**WHAT NEEDS TO BE DONE**.
Below are some records. Print all of them exactly as they appear.

☆ ☆ ☆ ☆

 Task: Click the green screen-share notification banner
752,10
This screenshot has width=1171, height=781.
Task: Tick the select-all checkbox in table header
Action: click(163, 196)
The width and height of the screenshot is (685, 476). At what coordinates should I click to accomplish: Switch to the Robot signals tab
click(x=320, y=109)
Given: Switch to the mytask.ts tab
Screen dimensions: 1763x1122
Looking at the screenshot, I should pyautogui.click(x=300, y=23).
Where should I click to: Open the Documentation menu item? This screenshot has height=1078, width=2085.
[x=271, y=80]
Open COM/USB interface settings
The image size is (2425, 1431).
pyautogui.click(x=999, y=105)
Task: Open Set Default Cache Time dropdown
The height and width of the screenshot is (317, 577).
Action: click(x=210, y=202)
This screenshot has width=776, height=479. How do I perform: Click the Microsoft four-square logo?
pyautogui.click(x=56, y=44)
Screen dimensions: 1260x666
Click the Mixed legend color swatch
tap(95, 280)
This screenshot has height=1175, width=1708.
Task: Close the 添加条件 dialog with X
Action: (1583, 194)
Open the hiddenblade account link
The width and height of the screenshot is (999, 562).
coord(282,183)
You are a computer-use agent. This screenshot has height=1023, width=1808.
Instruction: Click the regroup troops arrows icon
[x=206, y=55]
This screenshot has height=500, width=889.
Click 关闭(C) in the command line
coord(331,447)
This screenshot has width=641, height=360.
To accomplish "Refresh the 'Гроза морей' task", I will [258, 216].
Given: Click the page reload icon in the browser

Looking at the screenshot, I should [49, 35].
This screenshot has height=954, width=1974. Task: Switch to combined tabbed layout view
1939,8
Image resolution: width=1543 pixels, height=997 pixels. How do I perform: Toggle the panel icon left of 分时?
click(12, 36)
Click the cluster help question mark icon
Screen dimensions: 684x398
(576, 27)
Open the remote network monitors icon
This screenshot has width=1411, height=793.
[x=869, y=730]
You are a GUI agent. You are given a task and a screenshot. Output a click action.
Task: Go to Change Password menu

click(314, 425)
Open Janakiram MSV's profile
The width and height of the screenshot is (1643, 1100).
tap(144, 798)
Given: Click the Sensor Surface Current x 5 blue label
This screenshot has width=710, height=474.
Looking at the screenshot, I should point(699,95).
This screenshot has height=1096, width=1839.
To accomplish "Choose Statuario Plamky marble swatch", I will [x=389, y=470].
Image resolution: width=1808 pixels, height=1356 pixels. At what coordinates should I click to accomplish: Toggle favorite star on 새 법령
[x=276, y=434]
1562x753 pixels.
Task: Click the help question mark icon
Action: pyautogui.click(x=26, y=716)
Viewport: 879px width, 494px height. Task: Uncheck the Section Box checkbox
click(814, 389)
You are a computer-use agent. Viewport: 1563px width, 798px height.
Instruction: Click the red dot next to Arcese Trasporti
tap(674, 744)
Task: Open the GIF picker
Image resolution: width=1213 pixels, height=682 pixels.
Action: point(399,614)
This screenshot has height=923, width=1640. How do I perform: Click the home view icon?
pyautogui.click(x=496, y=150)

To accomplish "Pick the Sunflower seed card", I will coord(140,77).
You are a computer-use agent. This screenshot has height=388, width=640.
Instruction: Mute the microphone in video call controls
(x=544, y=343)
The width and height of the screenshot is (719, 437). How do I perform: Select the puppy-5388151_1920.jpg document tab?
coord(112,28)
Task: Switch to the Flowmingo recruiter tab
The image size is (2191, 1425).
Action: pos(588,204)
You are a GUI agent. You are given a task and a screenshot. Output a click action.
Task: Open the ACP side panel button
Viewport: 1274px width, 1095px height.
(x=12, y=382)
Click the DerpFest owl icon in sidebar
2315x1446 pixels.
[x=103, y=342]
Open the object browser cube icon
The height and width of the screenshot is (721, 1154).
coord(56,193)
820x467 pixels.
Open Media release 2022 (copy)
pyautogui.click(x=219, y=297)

☆ ☆ ☆ ☆

**SOLUTION FOR THIS EXERCISE**.
 Task: Click the green screen-share notification banner
752,10
This screenshot has width=1171, height=781.
Task: Tick the select-all checkbox in table header
Action: click(163, 196)
The width and height of the screenshot is (685, 476). At what coordinates should I click to accomplish: Switch to the Robot signals tab
click(x=320, y=109)
Given: Switch to the mytask.ts tab
Screen dimensions: 1763x1122
Looking at the screenshot, I should pyautogui.click(x=300, y=23).
Where should I click to: Open the Documentation menu item? This screenshot has height=1078, width=2085.
[x=271, y=80]
Open COM/USB interface settings
The image size is (2425, 1431).
pyautogui.click(x=999, y=105)
Task: Open Set Default Cache Time dropdown
The height and width of the screenshot is (317, 577).
Action: click(x=210, y=202)
This screenshot has width=776, height=479. How do I perform: Click the Microsoft four-square logo?
pyautogui.click(x=56, y=44)
Screen dimensions: 1260x666
Click the Mixed legend color swatch
tap(95, 280)
This screenshot has height=1175, width=1708.
Task: Close the 添加条件 dialog with X
Action: (1583, 194)
Open the hiddenblade account link
The width and height of the screenshot is (999, 562).
coord(282,183)
You are a computer-use agent. This screenshot has height=1023, width=1808.
Instruction: Click the regroup troops arrows icon
[x=206, y=55]
This screenshot has height=500, width=889.
Click 关闭(C) in the command line
coord(331,447)
This screenshot has width=641, height=360.
To accomplish "Refresh the 'Гроза морей' task", I will [258, 216].
Given: Click the page reload icon in the browser

Looking at the screenshot, I should [49, 35].
This screenshot has height=954, width=1974. Task: Switch to combined tabbed layout view
1939,8
Image resolution: width=1543 pixels, height=997 pixels. How do I perform: Toggle the panel icon left of 分时?
click(12, 36)
Click the cluster help question mark icon
Screen dimensions: 684x398
(576, 27)
Open the remote network monitors icon
This screenshot has width=1411, height=793.
[x=869, y=730]
You are a GUI agent. You are given a task and a screenshot. Output a click action.
Task: Go to Change Password menu

click(314, 425)
Open Janakiram MSV's profile
The width and height of the screenshot is (1643, 1100).
tap(144, 798)
Given: Click the Sensor Surface Current x 5 blue label
This screenshot has width=710, height=474.
Looking at the screenshot, I should point(699,95).
This screenshot has height=1096, width=1839.
To accomplish "Choose Statuario Plamky marble swatch", I will [x=389, y=470].
Image resolution: width=1808 pixels, height=1356 pixels. At what coordinates should I click to accomplish: Toggle favorite star on 새 법령
[x=276, y=434]
1562x753 pixels.
Task: Click the help question mark icon
Action: pyautogui.click(x=26, y=716)
Viewport: 879px width, 494px height. Task: Uncheck the Section Box checkbox
click(814, 389)
You are a computer-use agent. Viewport: 1563px width, 798px height.
Instruction: Click the red dot next to Arcese Trasporti
tap(674, 744)
Task: Open the GIF picker
Image resolution: width=1213 pixels, height=682 pixels.
Action: point(399,614)
This screenshot has height=923, width=1640. How do I perform: Click the home view icon?
pyautogui.click(x=496, y=150)

To accomplish "Pick the Sunflower seed card", I will coord(140,77).
You are a computer-use agent. This screenshot has height=388, width=640.
Instruction: Mute the microphone in video call controls
(x=544, y=343)
The width and height of the screenshot is (719, 437). How do I perform: Select the puppy-5388151_1920.jpg document tab?
coord(112,28)
Task: Switch to the Flowmingo recruiter tab
The image size is (2191, 1425).
Action: pos(588,204)
You are a GUI agent. You are given a task and a screenshot. Output a click action.
Task: Open the ACP side panel button
Viewport: 1274px width, 1095px height.
(x=12, y=382)
Click the DerpFest owl icon in sidebar
2315x1446 pixels.
[x=103, y=342]
Open the object browser cube icon
The height and width of the screenshot is (721, 1154).
coord(56,193)
820x467 pixels.
Open Media release 2022 (copy)
pyautogui.click(x=219, y=297)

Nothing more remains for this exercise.